### Work order
Would you return the listing that follows exactly, leaving its pictures behind?

== Raw data ==

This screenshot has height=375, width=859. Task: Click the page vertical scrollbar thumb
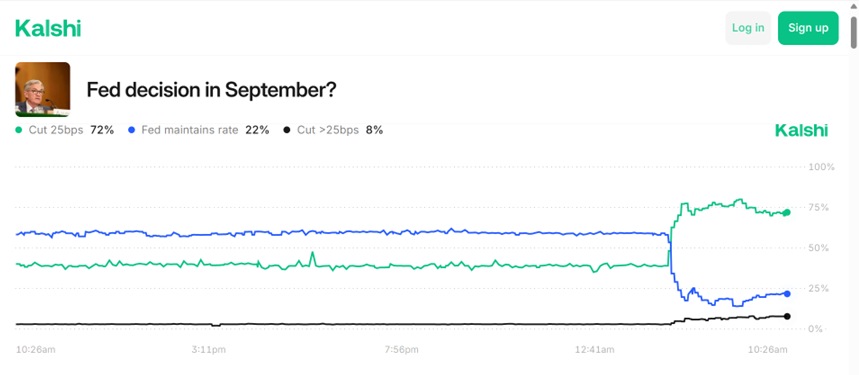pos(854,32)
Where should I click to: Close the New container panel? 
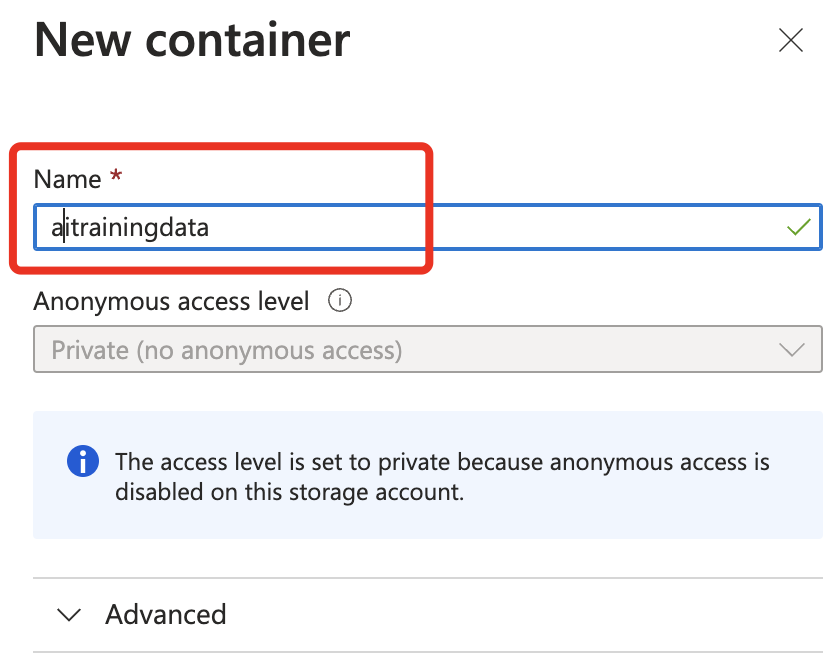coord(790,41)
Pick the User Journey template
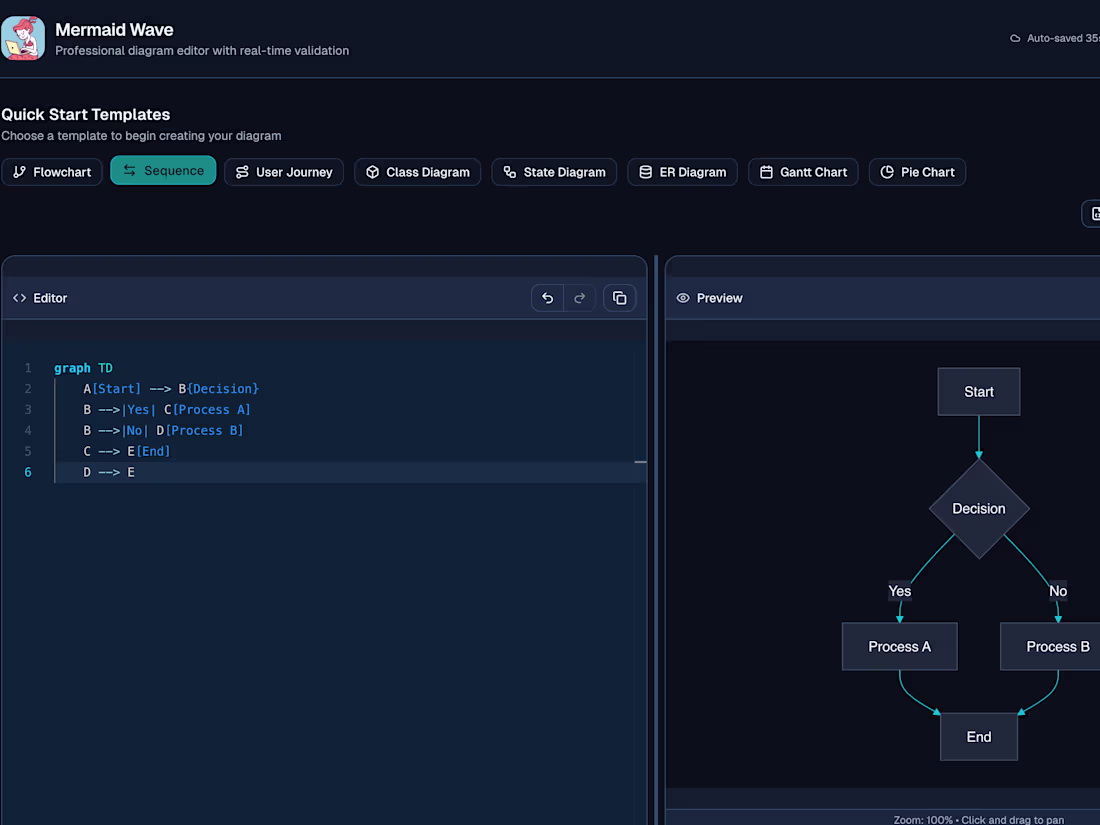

===

### Result of the exercise
This screenshot has height=375, width=859. Task: Click the page vertical scrollbar thumb
pos(854,32)
Where should I click to: Close the New container panel? 
coord(790,41)
Pick the User Journey template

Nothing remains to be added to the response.